EXCERPT TO READ →
══════

Friday, April 15, 2016

The Christian Passover: One Bread and One Body

As the Sabbath of April 16 approaches, we are only a few days away from the Passover. In light of our observance of the Passover, I thought it would be timely to consider a first century problem that is still most important to us today. It is a problem that relates to the Passover.

In the world in which Jesus Christ carried out his ministry, Jewish culture predominated in Judea. It was a culture that impacted all of the Apostles and many Christians with a Jewish heritage. Jewish culture greatly impacting the church should not be surprising because the church was almost exclusively Jewish until God added Cornelius and his household in Acts 10.

Although Peter and those who accompanied him to the house of Cornelius could clearly see that God had added Gentiles to the church just as he had the Jews gathered at the temple on Pentecost in 31 AD, it was hard for them to fully grasp the meaning of this dramatic shift. The first century Jewish Christians, including the Apostles, were “cultural captives”, meaning they operated based upon their cultural heritage which was not God’s perspective in regard to the church.

The impact of Jewish culture on the Apostles is illustrated in the book of Galatians. There in Paul’s epistle, we find that Peter and other Jews had no problem eating meals with the non-Jewish Christians.

However, when leading Jewish Christians came to Antioch and saw Peter and the other Jews in Antioch eating with the Gentiles they created a fuss over this. From the perspective of these visitors from Jerusalem Paul and the other Jews were being made ritually unclean by eating with the Gentiles. Peter, Barnabas and other Jewish Christians stopped eating with the Gentiles feeling uncomfortable and maybe confused about what to do. So they separated themselves for meals from the Gentiles.

Paul seeing this take place could not let this hypocrisy pass. We find him addressing this, “But when I saw that they were not straightforward about the truth of the gospel, I said to Peter before them all, "If you, being a Jew, live in the manner of Gentiles and not as the Jews, why do you compel Gentiles to live as Jews?”” (Galatians 2:14).

Paul addressed this because this division between Jew and Gentile was going to create a huge rift in the Church of God if not properly dealt with. Paul intervened in the matter strongly because of the potential for splitting the church into Jewish and Gentile factions. Such division was not God’s intention as illustrated most emphatically in Acts 10 and Acts 15, as well as, in the epistles of Paul.

══════

TASKS TO CARRY OUT →
- A) Answer these about the Passover post:
(i) Whose household did God add to the church in Acts 10?
(ii) In which city did the visitors from Jerusalem see Peter and other Jews eating with the Gentiles?
(iii) Which chapter and verse of Galatians does the post quote?
- B) Please write out the part of the Passover post from "The Christian Passover: One" to "to the Passover.", word for word.
The material after this comes from a separate source and has no connection to the Passover post.

STORED DATA →
══════

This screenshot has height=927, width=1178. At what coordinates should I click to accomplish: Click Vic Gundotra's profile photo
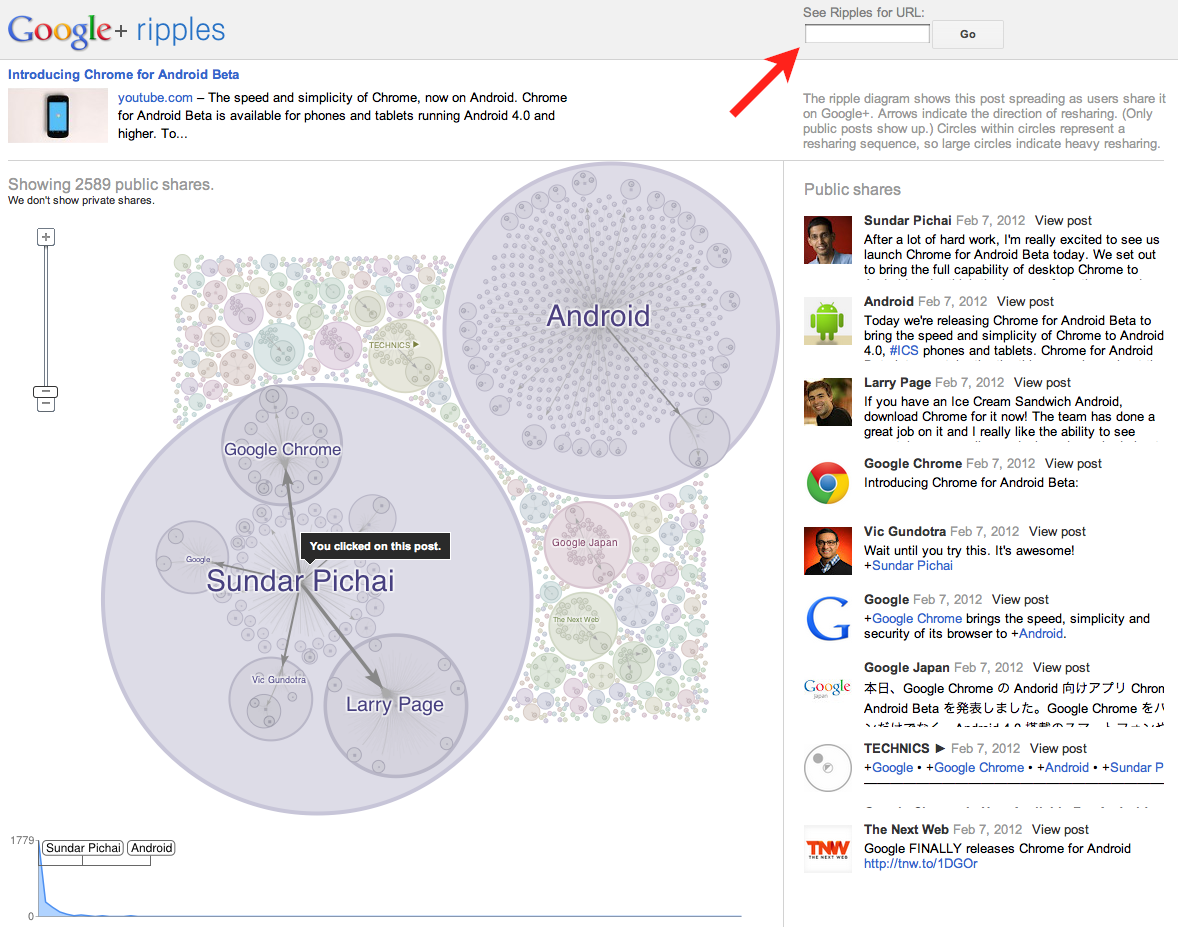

══════

ANSWER SET →
- A)
(i) Cornelius's household
(ii) Antioch
(iii) Galatians 2:14

- B)
The Christian Passover: One Bread and One Body

As the Sabbath of April 16 approaches, we are only a few days away from the Passover. In light of our observance of the Passover, I thought it would be timely to consider a first century problem that is still most important to us today. It is a problem that relates to the Passover.